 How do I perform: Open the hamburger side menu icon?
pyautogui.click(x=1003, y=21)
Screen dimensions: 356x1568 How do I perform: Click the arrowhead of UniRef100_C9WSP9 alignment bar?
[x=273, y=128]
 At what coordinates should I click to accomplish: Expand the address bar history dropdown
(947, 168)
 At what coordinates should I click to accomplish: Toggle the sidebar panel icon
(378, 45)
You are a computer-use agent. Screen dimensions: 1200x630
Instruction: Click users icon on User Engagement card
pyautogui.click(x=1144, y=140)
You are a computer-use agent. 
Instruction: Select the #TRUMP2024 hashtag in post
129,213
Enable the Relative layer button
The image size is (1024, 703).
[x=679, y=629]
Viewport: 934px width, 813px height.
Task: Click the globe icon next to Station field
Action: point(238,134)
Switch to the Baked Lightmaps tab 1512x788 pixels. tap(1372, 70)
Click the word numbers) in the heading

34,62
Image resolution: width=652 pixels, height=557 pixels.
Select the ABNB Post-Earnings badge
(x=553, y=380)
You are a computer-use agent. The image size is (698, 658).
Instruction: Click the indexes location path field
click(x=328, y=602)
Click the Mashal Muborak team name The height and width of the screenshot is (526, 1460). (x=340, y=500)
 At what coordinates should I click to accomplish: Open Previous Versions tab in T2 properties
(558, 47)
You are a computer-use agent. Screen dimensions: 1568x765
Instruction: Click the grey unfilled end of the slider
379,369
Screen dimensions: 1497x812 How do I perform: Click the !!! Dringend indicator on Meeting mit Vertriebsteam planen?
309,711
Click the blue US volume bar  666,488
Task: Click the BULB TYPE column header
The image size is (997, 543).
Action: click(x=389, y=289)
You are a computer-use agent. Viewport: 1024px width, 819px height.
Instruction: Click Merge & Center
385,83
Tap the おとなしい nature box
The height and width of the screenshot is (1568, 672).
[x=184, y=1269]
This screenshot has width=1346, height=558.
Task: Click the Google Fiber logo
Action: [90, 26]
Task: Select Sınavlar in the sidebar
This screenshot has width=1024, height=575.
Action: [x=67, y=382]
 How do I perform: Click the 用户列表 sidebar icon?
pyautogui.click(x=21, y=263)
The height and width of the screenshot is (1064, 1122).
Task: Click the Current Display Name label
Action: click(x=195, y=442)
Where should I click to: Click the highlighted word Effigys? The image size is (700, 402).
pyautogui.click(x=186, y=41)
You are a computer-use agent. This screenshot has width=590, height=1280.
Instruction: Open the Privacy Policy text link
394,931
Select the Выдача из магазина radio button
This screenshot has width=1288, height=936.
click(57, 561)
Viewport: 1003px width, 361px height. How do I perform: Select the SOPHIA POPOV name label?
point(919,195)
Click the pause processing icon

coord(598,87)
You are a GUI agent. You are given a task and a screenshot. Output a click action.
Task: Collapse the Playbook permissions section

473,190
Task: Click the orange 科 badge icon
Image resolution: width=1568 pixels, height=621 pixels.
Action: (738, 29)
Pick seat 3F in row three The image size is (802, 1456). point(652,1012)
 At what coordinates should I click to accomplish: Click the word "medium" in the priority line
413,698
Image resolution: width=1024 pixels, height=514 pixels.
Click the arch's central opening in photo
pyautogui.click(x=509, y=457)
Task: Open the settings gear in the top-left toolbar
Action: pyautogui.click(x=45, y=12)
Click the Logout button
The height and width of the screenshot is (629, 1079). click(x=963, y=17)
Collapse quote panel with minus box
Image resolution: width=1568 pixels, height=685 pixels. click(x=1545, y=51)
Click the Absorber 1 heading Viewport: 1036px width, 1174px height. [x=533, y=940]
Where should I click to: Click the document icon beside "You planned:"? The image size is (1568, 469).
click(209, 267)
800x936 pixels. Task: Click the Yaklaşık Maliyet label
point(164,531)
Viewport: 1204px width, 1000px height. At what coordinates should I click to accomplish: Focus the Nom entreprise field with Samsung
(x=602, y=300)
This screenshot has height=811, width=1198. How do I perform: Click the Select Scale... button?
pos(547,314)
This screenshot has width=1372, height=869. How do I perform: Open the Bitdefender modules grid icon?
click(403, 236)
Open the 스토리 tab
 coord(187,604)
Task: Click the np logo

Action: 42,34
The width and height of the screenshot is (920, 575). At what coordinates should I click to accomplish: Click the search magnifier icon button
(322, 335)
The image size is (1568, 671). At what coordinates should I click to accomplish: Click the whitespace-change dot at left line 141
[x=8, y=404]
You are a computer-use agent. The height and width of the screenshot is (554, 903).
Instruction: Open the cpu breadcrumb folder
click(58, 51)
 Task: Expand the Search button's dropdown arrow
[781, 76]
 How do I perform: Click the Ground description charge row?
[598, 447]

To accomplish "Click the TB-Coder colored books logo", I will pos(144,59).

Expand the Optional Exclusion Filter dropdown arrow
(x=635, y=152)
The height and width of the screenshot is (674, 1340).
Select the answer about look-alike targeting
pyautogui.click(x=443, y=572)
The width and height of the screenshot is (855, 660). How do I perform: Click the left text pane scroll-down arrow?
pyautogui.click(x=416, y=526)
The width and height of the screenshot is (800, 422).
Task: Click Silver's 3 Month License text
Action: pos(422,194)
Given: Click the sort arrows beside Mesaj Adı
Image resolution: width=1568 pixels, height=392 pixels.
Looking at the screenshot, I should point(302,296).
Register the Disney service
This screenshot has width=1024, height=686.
# # #
▸ **What you will do**
Please retype all of the lines above exactly as they stand.

▸ **Task output**
 How do I perform: Open the hamburger side menu icon?
pyautogui.click(x=1003, y=21)
Screen dimensions: 356x1568 How do I perform: Click the arrowhead of UniRef100_C9WSP9 alignment bar?
[x=273, y=128]
 At what coordinates should I click to accomplish: Expand the address bar history dropdown
(947, 168)
 At what coordinates should I click to accomplish: Toggle the sidebar panel icon
(378, 45)
You are a computer-use agent. Screen dimensions: 1200x630
Instruction: Click users icon on User Engagement card
pyautogui.click(x=1144, y=140)
You are a computer-use agent. 
Instruction: Select the #TRUMP2024 hashtag in post
129,213
Enable the Relative layer button
The image size is (1024, 703).
[x=679, y=629]
Viewport: 934px width, 813px height.
Task: Click the globe icon next to Station field
Action: point(238,134)
Switch to the Baked Lightmaps tab 1512x788 pixels. tap(1372, 70)
Click the word numbers) in the heading

34,62
Image resolution: width=652 pixels, height=557 pixels.
Select the ABNB Post-Earnings badge
(x=553, y=380)
You are a computer-use agent. The image size is (698, 658).
Instruction: Click the indexes location path field
click(x=328, y=602)
Click the Mashal Muborak team name The height and width of the screenshot is (526, 1460). (x=340, y=500)
 At what coordinates should I click to accomplish: Open Previous Versions tab in T2 properties
(558, 47)
You are a computer-use agent. Screen dimensions: 1568x765
Instruction: Click the grey unfilled end of the slider
379,369
Screen dimensions: 1497x812 How do I perform: Click the !!! Dringend indicator on Meeting mit Vertriebsteam planen?
309,711
Click the blue US volume bar  666,488
Task: Click the BULB TYPE column header
The image size is (997, 543).
Action: click(x=389, y=289)
You are a computer-use agent. Viewport: 1024px width, 819px height.
Instruction: Click Merge & Center
385,83
Tap the おとなしい nature box
The height and width of the screenshot is (1568, 672).
[x=184, y=1269]
This screenshot has width=1346, height=558.
Task: Click the Google Fiber logo
Action: [90, 26]
Task: Select Sınavlar in the sidebar
This screenshot has width=1024, height=575.
Action: [x=67, y=382]
 How do I perform: Click the 用户列表 sidebar icon?
pyautogui.click(x=21, y=263)
The height and width of the screenshot is (1064, 1122).
Task: Click the Current Display Name label
Action: click(x=195, y=442)
Where should I click to: Click the highlighted word Effigys? The image size is (700, 402).
pyautogui.click(x=186, y=41)
You are a computer-use agent. This screenshot has width=590, height=1280.
Instruction: Open the Privacy Policy text link
394,931
Select the Выдача из магазина radio button
This screenshot has width=1288, height=936.
click(57, 561)
Viewport: 1003px width, 361px height. How do I perform: Select the SOPHIA POPOV name label?
point(919,195)
Click the pause processing icon

coord(598,87)
You are a GUI agent. You are given a task and a screenshot. Output a click action.
Task: Collapse the Playbook permissions section

473,190
Task: Click the orange 科 badge icon
Image resolution: width=1568 pixels, height=621 pixels.
Action: (738, 29)
Pick seat 3F in row three The image size is (802, 1456). point(652,1012)
 At what coordinates should I click to accomplish: Click the word "medium" in the priority line
413,698
Image resolution: width=1024 pixels, height=514 pixels.
Click the arch's central opening in photo
pyautogui.click(x=509, y=457)
Task: Open the settings gear in the top-left toolbar
Action: pyautogui.click(x=45, y=12)
Click the Logout button
The height and width of the screenshot is (629, 1079). click(x=963, y=17)
Collapse quote panel with minus box
Image resolution: width=1568 pixels, height=685 pixels. click(x=1545, y=51)
Click the Absorber 1 heading Viewport: 1036px width, 1174px height. [x=533, y=940]
Where should I click to: Click the document icon beside "You planned:"? The image size is (1568, 469).
click(209, 267)
800x936 pixels. Task: Click the Yaklaşık Maliyet label
point(164,531)
Viewport: 1204px width, 1000px height. At what coordinates should I click to accomplish: Focus the Nom entreprise field with Samsung
(x=602, y=300)
This screenshot has height=811, width=1198. How do I perform: Click the Select Scale... button?
pos(547,314)
This screenshot has width=1372, height=869. How do I perform: Open the Bitdefender modules grid icon?
click(403, 236)
Open the 스토리 tab
 coord(187,604)
Task: Click the np logo

Action: 42,34
The width and height of the screenshot is (920, 575). At what coordinates should I click to accomplish: Click the search magnifier icon button
(322, 335)
The image size is (1568, 671). At what coordinates should I click to accomplish: Click the whitespace-change dot at left line 141
[x=8, y=404]
You are a computer-use agent. The height and width of the screenshot is (554, 903).
Instruction: Open the cpu breadcrumb folder
click(58, 51)
 Task: Expand the Search button's dropdown arrow
[781, 76]
 How do I perform: Click the Ground description charge row?
[598, 447]

To accomplish "Click the TB-Coder colored books logo", I will pos(144,59).

Expand the Optional Exclusion Filter dropdown arrow
(x=635, y=152)
The height and width of the screenshot is (674, 1340).
Select the answer about look-alike targeting
pyautogui.click(x=443, y=572)
The width and height of the screenshot is (855, 660). How do I perform: Click the left text pane scroll-down arrow?
pyautogui.click(x=416, y=526)
The width and height of the screenshot is (800, 422).
Task: Click Silver's 3 Month License text
Action: pos(422,194)
Given: Click the sort arrows beside Mesaj Adı
Image resolution: width=1568 pixels, height=392 pixels.
Looking at the screenshot, I should point(302,296).
Register the Disney service
This screenshot has width=1024, height=686.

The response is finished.